Après la partie sablonneuse, la piste devient plus cassante avec de redoutables passages de tôle ondulée. Solution pour l’éviter : quitter la piste sur une partie plus roulante avec le risque de tomber sur une saignée que l’on ne voit qu’au dernier moment. C’est ce qui nous arriva et malgré un énergique coup de frein nous plantons l’avant de la 2cv. Arrét brutal, moteur calé. Nous descendons pour examiner les dégâts. Par chance, le pare buffle avant et les renforts châssis ont joue leur rôle. Bilan : Une bosse à la tête pour le chauffeur, le siège passager enfoncé et toute la cargaison arrière à arrimer de nouveau.
La fin de l’étape se déroule avec la Garet el Djenoun en toile de fond avec de longs passages sablonneux franchis à fond de seconde ou de 1°, moteur à fond, les roues fouillant le sable à la recherche d’un peu d’adhérence.
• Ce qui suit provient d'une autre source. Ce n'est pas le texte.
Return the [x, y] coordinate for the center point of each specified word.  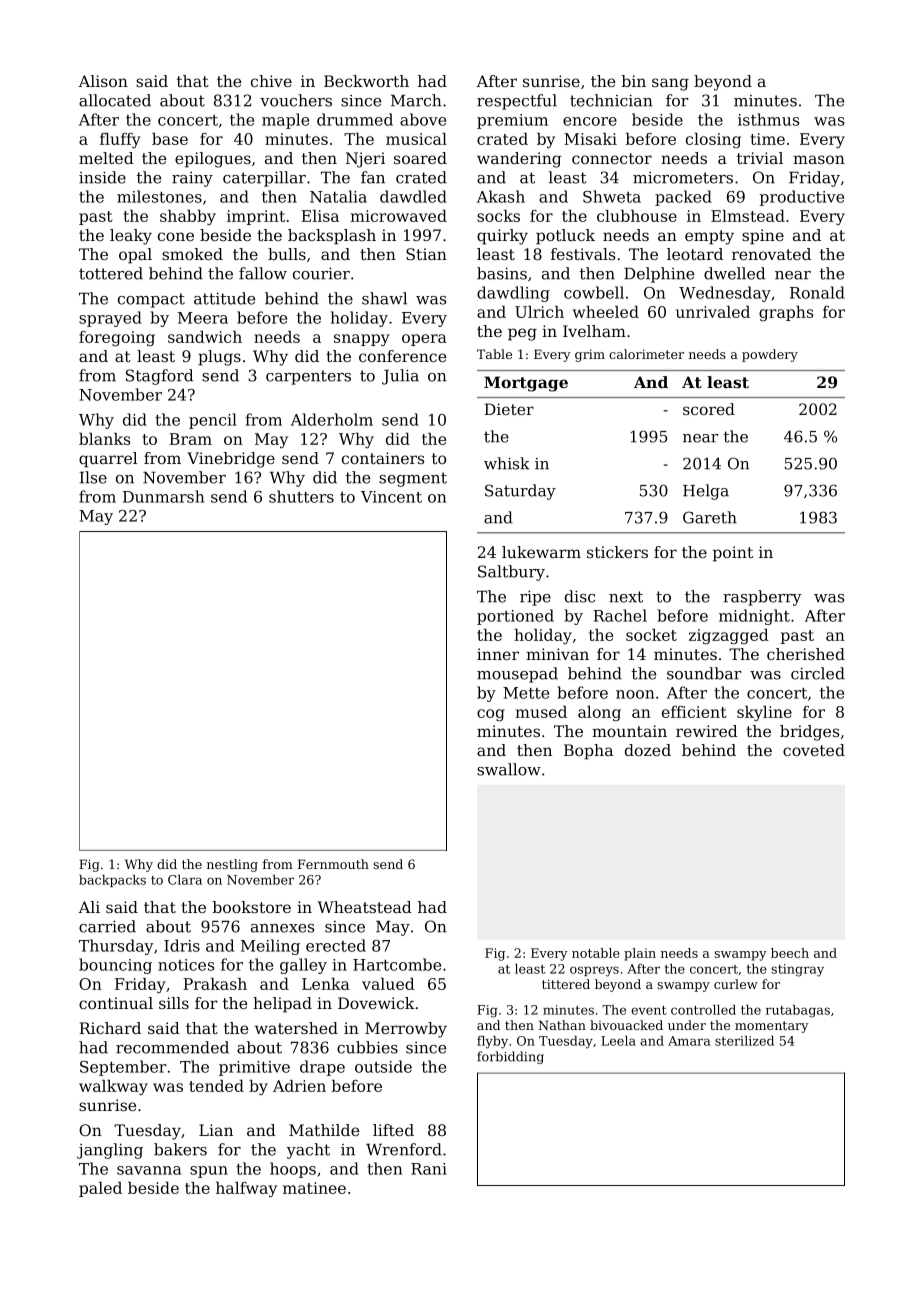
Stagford [159, 377]
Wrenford [404, 1149]
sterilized [744, 1041]
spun [209, 1172]
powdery [770, 355]
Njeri [365, 160]
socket [651, 635]
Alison [103, 81]
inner [498, 654]
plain [640, 954]
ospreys [594, 971]
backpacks [112, 881]
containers [383, 458]
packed [683, 198]
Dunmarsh [163, 496]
Parfois même, lorsque l’avant de la 2cv commence à s’enfoncer dans le sable, et que l'accélérateur à fond le régime commence à baisser, pas d’autre solution pour éviter le plantage que de faire patiner l’embrayage pour éviter de caler. Fumée et odeur garantie et on ne regrette pas d’être parti avec un embrayage neuf.
Après 9 heures de piste, un ruban noir dans le lointain. Mirage ? Non tout simplement la route qui relie In Salah à Tamanrasset. Quelques kilomètres de plaisir sur le bitume et à In Ecker où eurent lieu les premiers essais de bombe atomique francaise, nous faisons le plein d’eau et d’essence à la station.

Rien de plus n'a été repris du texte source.